Data for analysis
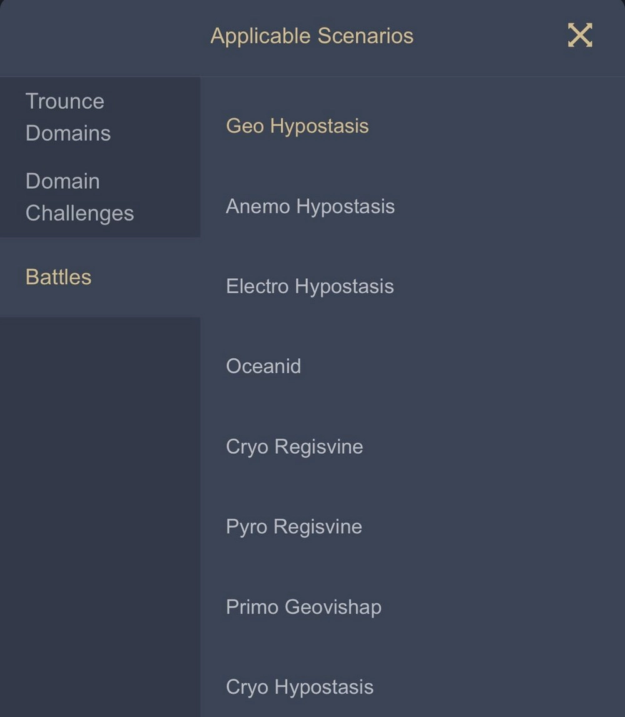Open the Domain Challenges tab

79,197
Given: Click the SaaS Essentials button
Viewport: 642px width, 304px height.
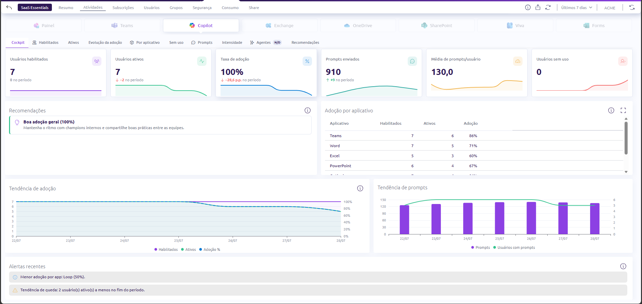Looking at the screenshot, I should tap(35, 7).
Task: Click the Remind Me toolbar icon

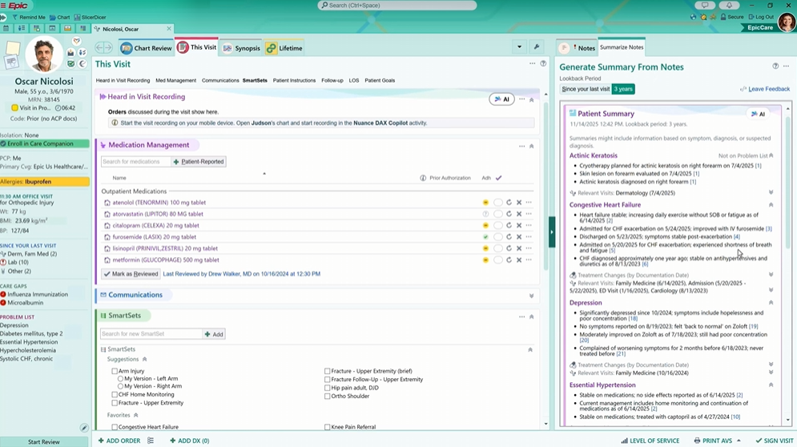Action: (28, 17)
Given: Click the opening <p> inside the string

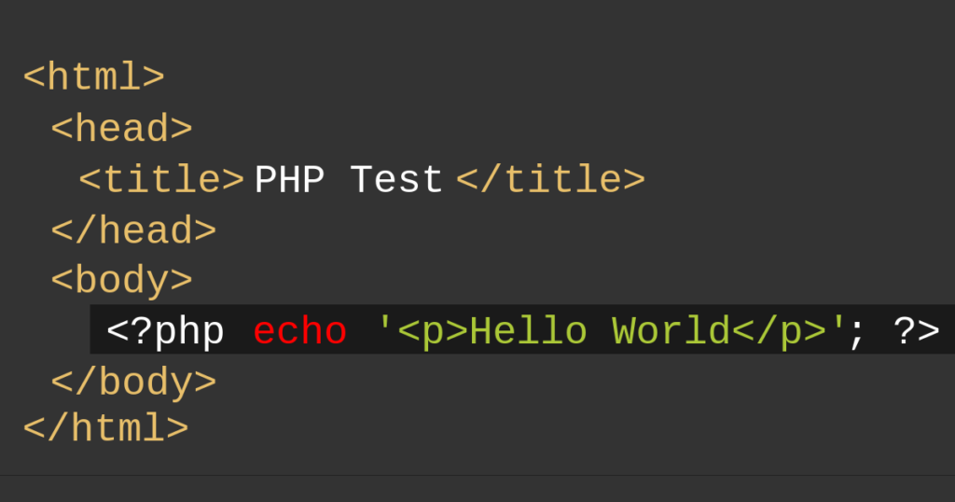Looking at the screenshot, I should pos(433,332).
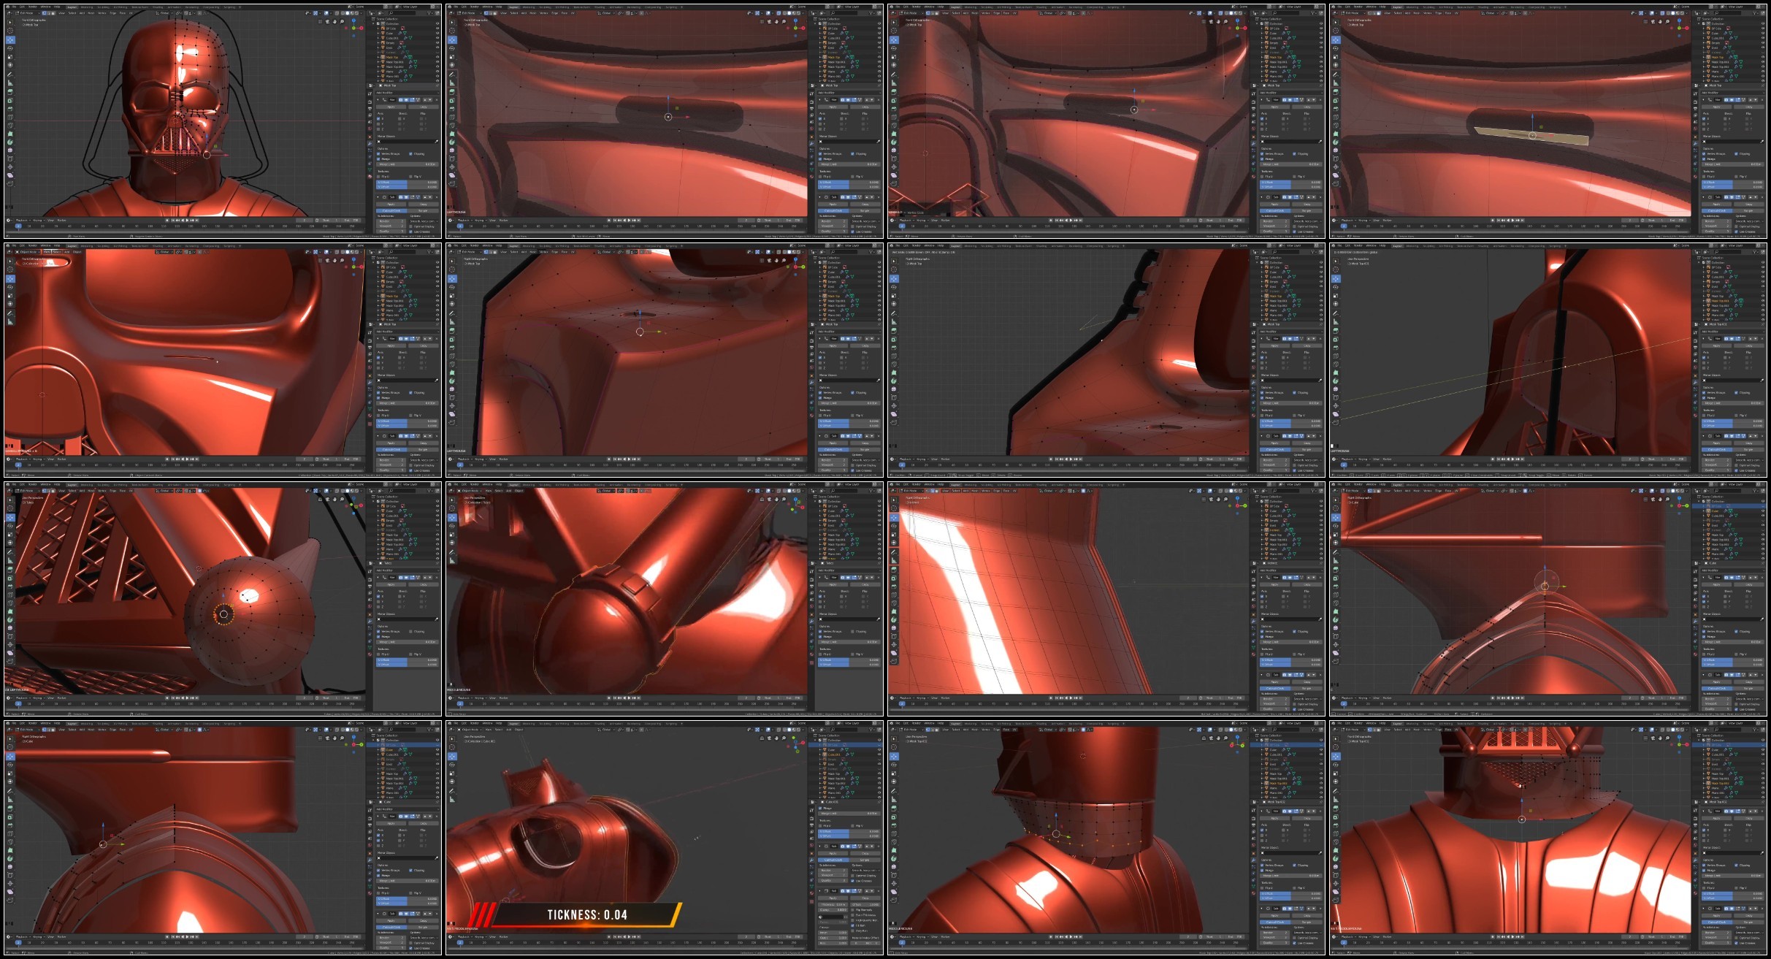Open Add Modifier dropdown in full helmet frame
Screen dimensions: 1771x959
tap(407, 93)
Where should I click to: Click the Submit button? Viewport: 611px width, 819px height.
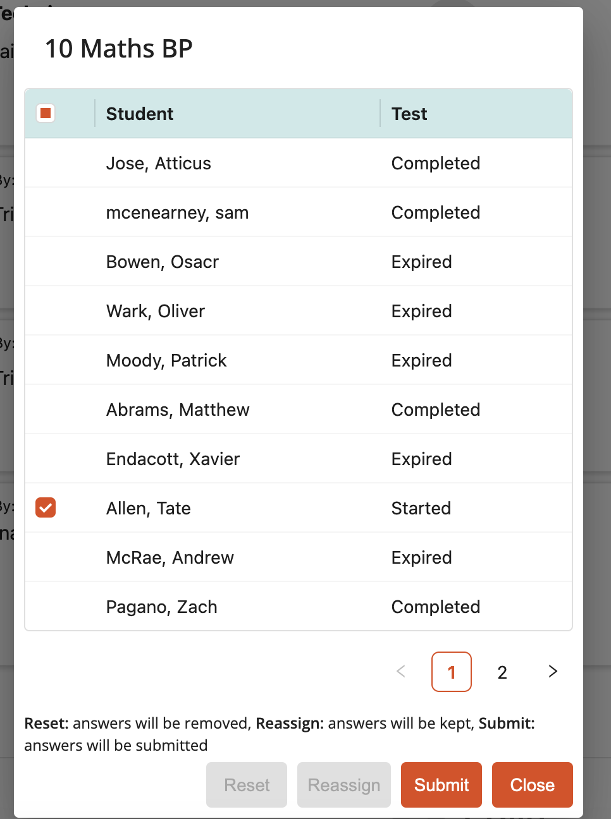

Task to carry out
I would like you to set down the lines above, from the one containing "Viewport: 642px width, 304px height." to the final line, exactly as written and without pictures.

Answer space
Viewport: 642px width, 304px height.
Looking at the screenshot, I should tap(35, 7).
Task: Click the Remind Me toolbar icon

Action: (28, 17)
Given: Click the opening <p> inside the string

Looking at the screenshot, I should pos(433,332).
Open Add Modifier dropdown in full helmet frame
Screen dimensions: 1771x959
tap(407, 93)
Where should I click to: Click the Submit button? Viewport: 611px width, 819px height.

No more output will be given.